#### [Défi]
Dans l’extrait sur la fiscalité des hauts revenus, recopiez tout ce qui va de « Ce dispositif devait » jusqu’à « en plus répandu. », en substituant « sociétés mères » à « holdings ».

### Extrait retenu

Le gouvernement prévoit de pérenniser la contribution différentielle sur les hauts revenus (CDHR), instaurée dans le budget 2025. Elle s’applique aux foyers dont le revenu fiscal de référence dépasse 250 000 € pour une personne seule et 500 000 € pour un couple. Le taux maximal atteint 4 % au-delà d’un million d’euros, ce qui fixe un impôt plancher de 20 % pour environ 65 000 ménages.

Ce dispositif devait initialement générer 2 milliards d’euros de recettes, mais les projections récentes tablent sur 1,2 milliard.

L’exécutif souhaite également mettre fin à l’utilisation des holdings comme mécanisme d’optimisation fiscale. Les actifs non productifs, qui ne sont pas affectés à une activité économique, seraient davantage fiscalisés. Le gouvernement considère ces structures comme un outil d’évitement de l’impôt de plus en plus répandu.

######
### Données fournies

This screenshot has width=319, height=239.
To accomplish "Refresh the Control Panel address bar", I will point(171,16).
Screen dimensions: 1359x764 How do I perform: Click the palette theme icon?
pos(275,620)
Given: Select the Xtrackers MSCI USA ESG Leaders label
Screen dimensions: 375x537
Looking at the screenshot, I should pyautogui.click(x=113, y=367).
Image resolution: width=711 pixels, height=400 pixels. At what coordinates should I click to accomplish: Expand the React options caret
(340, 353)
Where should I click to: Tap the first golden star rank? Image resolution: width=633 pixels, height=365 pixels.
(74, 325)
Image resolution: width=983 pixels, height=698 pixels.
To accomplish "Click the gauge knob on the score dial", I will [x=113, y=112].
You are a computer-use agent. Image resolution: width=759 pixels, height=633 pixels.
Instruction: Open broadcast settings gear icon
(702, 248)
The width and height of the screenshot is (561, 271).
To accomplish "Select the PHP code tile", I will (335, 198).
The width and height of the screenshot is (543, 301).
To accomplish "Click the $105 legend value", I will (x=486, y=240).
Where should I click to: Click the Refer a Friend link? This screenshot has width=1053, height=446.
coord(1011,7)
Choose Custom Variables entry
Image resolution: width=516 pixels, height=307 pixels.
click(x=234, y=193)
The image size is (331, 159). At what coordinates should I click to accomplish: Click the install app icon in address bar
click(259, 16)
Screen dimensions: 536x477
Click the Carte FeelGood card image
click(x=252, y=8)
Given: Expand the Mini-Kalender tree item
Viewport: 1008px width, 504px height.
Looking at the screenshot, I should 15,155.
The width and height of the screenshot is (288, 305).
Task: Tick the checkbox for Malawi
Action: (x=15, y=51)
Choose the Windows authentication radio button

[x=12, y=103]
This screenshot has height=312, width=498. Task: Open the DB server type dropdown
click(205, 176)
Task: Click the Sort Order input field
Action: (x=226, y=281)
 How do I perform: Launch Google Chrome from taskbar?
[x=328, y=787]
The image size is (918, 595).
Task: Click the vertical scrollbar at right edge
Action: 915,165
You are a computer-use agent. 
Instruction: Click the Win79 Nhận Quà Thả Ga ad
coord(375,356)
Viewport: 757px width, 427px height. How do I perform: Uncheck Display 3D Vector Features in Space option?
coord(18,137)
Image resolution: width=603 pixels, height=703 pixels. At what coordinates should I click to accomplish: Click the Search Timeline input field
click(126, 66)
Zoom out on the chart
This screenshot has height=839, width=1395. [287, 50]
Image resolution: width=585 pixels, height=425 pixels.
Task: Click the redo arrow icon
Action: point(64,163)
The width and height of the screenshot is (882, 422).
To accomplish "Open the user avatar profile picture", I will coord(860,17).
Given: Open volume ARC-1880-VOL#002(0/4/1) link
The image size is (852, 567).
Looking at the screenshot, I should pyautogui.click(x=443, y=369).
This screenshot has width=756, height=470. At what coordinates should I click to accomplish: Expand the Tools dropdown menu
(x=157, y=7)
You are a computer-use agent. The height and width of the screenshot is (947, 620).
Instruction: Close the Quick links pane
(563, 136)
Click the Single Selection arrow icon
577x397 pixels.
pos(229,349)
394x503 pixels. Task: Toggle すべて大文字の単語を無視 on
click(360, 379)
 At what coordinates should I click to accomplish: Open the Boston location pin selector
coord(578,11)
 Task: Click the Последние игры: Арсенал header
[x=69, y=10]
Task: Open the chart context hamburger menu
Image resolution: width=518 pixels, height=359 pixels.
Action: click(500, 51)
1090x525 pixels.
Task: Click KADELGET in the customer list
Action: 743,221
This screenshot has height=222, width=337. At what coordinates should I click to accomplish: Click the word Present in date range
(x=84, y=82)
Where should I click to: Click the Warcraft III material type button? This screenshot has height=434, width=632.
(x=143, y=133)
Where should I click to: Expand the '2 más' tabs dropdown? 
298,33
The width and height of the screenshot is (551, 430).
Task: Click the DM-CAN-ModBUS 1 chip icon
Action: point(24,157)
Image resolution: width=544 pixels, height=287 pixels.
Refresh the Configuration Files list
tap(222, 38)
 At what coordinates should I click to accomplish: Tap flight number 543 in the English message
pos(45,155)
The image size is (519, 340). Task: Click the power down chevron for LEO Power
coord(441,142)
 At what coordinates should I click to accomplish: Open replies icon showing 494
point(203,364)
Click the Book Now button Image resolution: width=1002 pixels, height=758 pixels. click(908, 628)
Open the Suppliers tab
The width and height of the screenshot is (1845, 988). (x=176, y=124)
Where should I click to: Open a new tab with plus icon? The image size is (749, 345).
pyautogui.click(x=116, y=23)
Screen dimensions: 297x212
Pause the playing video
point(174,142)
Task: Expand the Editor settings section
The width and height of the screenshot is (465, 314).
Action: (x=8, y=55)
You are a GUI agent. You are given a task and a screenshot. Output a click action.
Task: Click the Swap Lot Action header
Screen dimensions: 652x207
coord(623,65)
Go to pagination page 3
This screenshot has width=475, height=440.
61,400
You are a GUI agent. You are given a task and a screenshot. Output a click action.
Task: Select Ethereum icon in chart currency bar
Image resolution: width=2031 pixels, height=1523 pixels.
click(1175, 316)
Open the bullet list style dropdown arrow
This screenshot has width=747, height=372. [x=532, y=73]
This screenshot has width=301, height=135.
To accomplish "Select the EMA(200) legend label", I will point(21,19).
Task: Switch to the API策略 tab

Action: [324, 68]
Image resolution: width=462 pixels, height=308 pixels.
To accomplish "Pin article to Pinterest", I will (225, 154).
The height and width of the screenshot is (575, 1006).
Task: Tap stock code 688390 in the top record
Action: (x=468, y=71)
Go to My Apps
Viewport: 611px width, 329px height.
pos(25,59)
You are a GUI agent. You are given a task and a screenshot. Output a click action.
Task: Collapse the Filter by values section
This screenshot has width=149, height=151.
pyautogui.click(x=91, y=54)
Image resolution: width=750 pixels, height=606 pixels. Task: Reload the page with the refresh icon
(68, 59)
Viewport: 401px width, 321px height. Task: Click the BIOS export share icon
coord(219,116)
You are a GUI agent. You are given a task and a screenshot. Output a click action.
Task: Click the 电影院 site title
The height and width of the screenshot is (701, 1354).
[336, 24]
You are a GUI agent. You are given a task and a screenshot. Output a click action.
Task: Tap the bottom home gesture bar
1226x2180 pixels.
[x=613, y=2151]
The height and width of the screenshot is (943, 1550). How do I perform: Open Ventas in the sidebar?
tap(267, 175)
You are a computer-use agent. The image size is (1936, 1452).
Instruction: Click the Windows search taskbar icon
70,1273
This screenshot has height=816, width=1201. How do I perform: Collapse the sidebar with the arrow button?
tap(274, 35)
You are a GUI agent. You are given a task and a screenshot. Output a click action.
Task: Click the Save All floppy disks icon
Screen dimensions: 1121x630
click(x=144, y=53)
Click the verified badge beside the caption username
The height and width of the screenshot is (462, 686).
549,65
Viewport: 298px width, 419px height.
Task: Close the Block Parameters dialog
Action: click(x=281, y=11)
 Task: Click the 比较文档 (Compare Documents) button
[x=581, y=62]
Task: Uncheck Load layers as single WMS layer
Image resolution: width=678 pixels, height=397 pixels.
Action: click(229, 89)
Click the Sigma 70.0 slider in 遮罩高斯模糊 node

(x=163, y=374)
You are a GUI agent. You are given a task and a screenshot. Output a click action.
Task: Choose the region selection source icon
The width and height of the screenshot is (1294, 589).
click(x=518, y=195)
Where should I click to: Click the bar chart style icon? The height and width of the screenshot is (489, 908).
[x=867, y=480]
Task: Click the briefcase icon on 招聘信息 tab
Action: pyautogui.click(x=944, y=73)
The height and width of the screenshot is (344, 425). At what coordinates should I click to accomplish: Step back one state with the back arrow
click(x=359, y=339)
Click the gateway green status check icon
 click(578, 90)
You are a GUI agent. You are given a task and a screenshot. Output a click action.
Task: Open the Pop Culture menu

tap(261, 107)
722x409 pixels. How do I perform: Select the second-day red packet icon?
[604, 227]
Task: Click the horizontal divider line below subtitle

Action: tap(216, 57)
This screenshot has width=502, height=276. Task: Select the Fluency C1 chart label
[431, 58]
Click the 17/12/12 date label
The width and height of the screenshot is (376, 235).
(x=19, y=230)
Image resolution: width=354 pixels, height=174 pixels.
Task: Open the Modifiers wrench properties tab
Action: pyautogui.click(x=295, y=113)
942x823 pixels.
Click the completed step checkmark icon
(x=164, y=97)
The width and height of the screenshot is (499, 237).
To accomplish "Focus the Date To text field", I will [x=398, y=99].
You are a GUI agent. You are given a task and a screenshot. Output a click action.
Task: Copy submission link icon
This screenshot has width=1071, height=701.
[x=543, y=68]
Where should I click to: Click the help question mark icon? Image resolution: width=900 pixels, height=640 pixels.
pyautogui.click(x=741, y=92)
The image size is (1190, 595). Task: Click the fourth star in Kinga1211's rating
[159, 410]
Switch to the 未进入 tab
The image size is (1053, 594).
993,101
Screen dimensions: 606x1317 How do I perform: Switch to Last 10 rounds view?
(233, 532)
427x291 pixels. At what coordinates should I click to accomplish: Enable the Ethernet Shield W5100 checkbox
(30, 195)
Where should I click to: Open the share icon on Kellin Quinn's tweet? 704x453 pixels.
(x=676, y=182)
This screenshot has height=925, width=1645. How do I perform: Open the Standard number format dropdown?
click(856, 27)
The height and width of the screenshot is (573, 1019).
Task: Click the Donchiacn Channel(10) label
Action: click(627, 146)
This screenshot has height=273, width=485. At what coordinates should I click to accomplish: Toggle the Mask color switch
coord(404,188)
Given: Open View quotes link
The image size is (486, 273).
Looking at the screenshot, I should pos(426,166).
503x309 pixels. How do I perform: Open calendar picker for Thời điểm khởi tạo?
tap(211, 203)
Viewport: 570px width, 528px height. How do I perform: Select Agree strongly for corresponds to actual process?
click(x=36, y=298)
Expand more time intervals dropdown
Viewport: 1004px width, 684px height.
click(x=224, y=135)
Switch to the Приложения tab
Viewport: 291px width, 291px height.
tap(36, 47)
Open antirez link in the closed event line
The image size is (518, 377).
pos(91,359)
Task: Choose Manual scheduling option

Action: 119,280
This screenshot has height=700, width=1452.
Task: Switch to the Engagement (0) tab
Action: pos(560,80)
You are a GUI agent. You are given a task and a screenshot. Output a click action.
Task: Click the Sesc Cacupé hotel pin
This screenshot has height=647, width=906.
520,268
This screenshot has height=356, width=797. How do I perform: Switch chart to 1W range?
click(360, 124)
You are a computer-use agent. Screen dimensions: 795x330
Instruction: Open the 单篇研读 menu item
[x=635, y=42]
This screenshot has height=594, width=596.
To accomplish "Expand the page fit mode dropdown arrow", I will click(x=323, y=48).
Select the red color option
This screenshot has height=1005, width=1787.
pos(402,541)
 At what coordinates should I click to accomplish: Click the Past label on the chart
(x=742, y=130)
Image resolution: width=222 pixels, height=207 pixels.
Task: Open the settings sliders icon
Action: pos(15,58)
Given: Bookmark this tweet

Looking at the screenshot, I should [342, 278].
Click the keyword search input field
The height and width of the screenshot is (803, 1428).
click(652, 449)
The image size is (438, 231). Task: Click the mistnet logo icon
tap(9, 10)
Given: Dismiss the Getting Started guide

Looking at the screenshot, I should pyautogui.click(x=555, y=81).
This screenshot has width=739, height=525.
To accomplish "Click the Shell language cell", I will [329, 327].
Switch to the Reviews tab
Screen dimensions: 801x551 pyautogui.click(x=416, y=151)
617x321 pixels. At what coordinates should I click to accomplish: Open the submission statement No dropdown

######

#### [Réponse attendue]
Ce dispositif devait initialement générer 2 milliards d’euros de recettes, mais les projections récentes tablent sur 1,2 milliard.

L’exécutif souhaite également mettre fin à l’utilisation des sociétés mères comme mécanisme d’optimisation fiscale. Les actifs non productifs, qui ne sont pas affectés à une activité économique, seraient davantage fiscalisés. Le gouvernement considère ces structures comme un outil d’évitement de l’impôt de plus en plus répandu.